DECA heads to state, aspires for national competition


photo or infographic by courtesy of DECA

STATE BOUND. After an impressive showing at the district meet at The Woodlands High School, eight members will compete at state on Feb. 24-26 in Houston.

 The winning touchdown will earn a football player all the glory. Praise is given to the choir member with the voice of an angel. Respect is held for the debater that can convince a crowd he is right. Choir…football…debate are expected from high schoolers. Principles of Marketing, Principles of Business Management and Administration, Sports and Entertainment Marketing, Travel and Tourism, Principles of Hospitality and Tourism and Hotel and Lodging Management are what is expected from DECA members, and where the typical club member would want to reach state, a DECA member will reach beyond state and aspire for nationals.

After DECA’s last competition, eight members will be competing in the DECA state competition on February 24-26, 2022 in Houston.  

“We began preparing for the competition a couple of months in advance by studying our different topics,” junior Brittany Ramirez said. “We spent many hours reviewing past DECA tests and roleplays, as well as vocabulary. Before the competition, I was happy to be surrounded by my friends, yet I was extremely nervous. Despite this being my third year competing, the nerves never seem to disappear. I was scared of messing up my roleplay and not doing well in the competition.” 

Competing for DECA brings the possibility for anything to happen. A competitor can advance to state, or not, and bears a pressure that can stir anxiety and other emotions. 

 “I felt a bit anxious before the competition but I knew that it would be ok whether or not I made it to state,” junior Ivy Nguyen said. “During my event, I was trying to keep my mind off of the idea of competing so I wouldn’t be anxious about it.”

 While competitors are almost entirely focused on their event, there is still room in their minds for wandering thoughts. 

 “If I’m being totally honest I was mostly thinking about how much I wanted to take a nap after my role-play event,” Nguyen said. “I was thinking about a lot of things like how I was stoked to go to state with my DECA friends. I was also thinking about how funny yet embarrassing it was when I tripped walking into my role play event because the bottom of my shoe came off.”

 It’s in the nature of competition for people to want to perform the best they can, so preparing for an event adds to a person’s confidence and also the competitiveness of an event. 

 “Before the competition, I felt nervous because I had found out that my specific event was very 

competitive; however, I also felt confident because I had done everything in my possession to study and prepare by doing various sample events,” senior Jennifer Mancha said. There is a rush that comes at the end of a competition that leaves competitors looking back on what they just accomplished.
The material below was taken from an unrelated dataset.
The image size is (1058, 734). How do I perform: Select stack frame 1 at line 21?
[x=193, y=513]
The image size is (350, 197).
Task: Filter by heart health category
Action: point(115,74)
“After the competition, I felt a sense of relief and excitement because I tackled every performance indicator and question being asked, which made me hopeful in regards to advancing to state,” Mancha said. 

Nerves and anxiety are complimentary to competing in DECA, but reassurance is key to ease any doubts.

“My feelings during the competition were very confusing, I was nervous yet confident in my abilities and I can remember my hands shaking the whole time,” Ramirez said. “I knew that all I had to do was be confident in myself and everything would turn out okay.” 

 Reflecting on the competition, Ramirez was not completely convinced of her performance, but it led her to find faith in her team and look forward for the results. 

 “After the competition, I wasn’t completely happy with my performance, but I didn’t let that discourage me or my confidence in our entire school,” Ramirez said. “I was pretty confident in the rest of our members and I was super excited for the awards ceremony.”

Each competition requires a different skill set, and preparing for the contests requires a different type of studying.

 “I prepared for the competition by printing out study sheets and reviewing them,” senior Melody Medina said. “I felt confident before the competition yet anxious. In my mind, I was hoping I would make it to state again. It would be a bummer if I couldn’t do it my last year. I’ve made it every year since my freshman year and I’m now a senior. After the competition, I was very nervous, but I was excited to find out that I would advance to state!” 

With COVID restrictions last year, the competition was held virtually, so as the situation has improved the state competition will be held in person this year leading to new experiences for some members.    

 “I’m very excited about advancing to state because the competition is in person this year, which means I get to travel with my friends and have a good time,” Mancha said. 

Many DECA members that advanced to state this year have made it this far before, and a new year of competition brings new hopes and aspirations.  

“This is going to be my third year competing at state, but only my second year competing in person due to COVID, so I am a little nervous, but overall I’m super excited about advancing to state and I can’t wait to see what our other members accomplish,” Ramirez said. “State is going to be so much fun and it feels amazing knowing that I’m going to be able to experience it with such amazing individuals.”